Extracted records
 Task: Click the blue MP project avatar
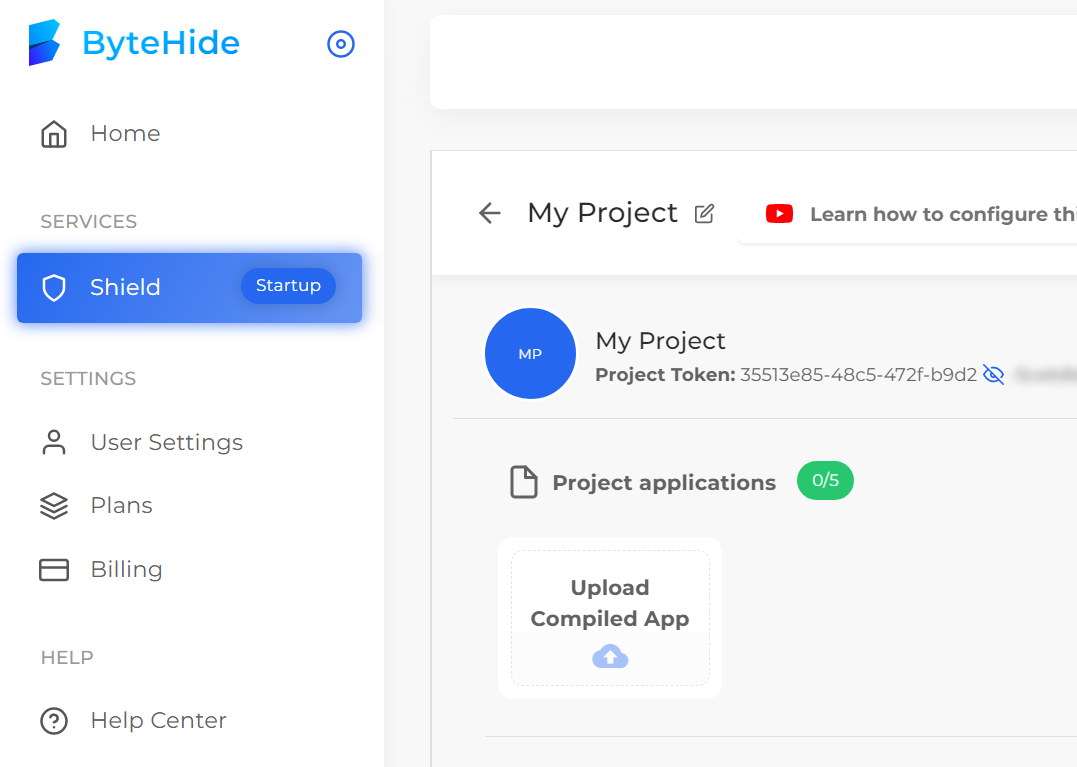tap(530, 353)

...

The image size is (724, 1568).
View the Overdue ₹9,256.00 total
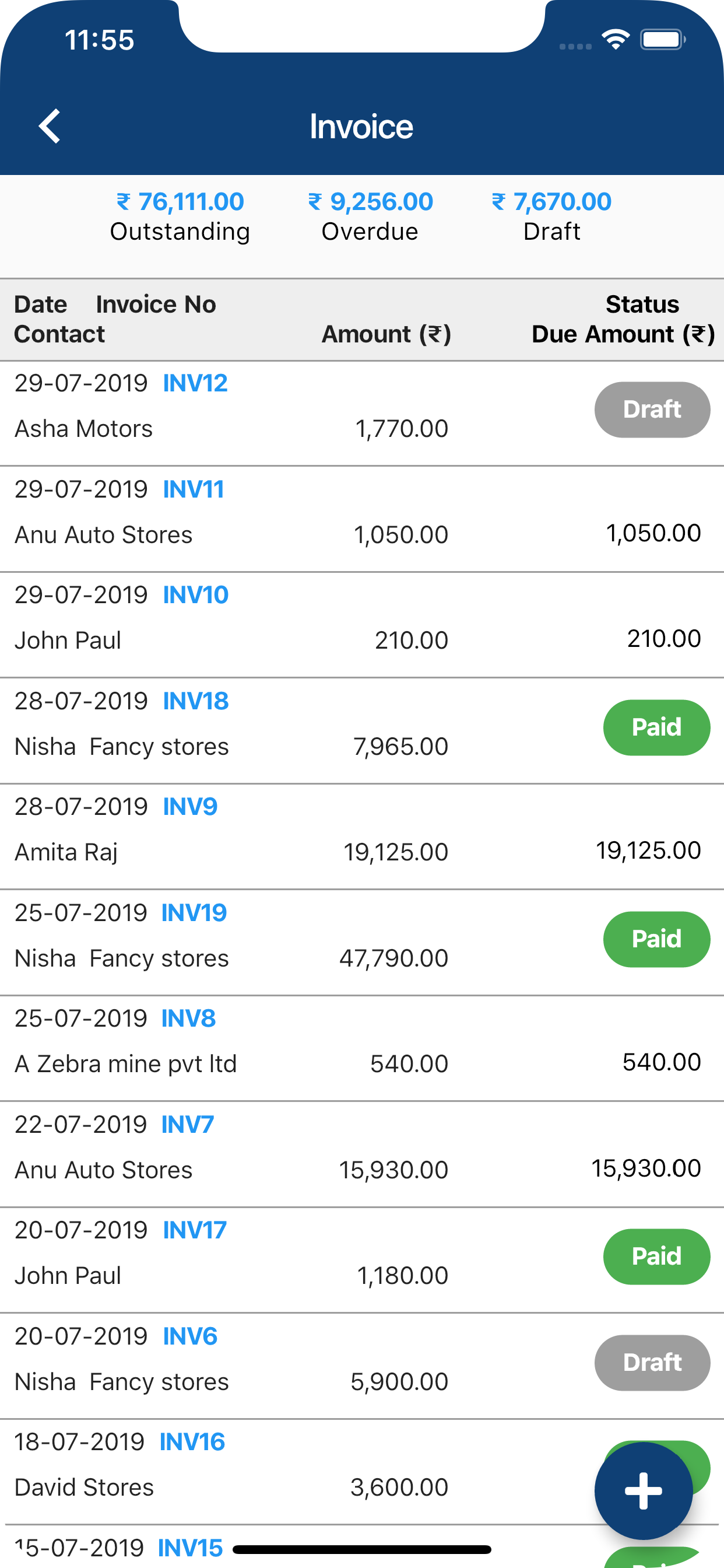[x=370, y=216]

Requirement
Retype the rows starting with the line containing "The image size is (724, 1568)." and going on through the line containing "[x=370, y=216]", and leave out the pictures.

The output
The image size is (724, 1568).
View the Overdue ₹9,256.00 total
[x=370, y=216]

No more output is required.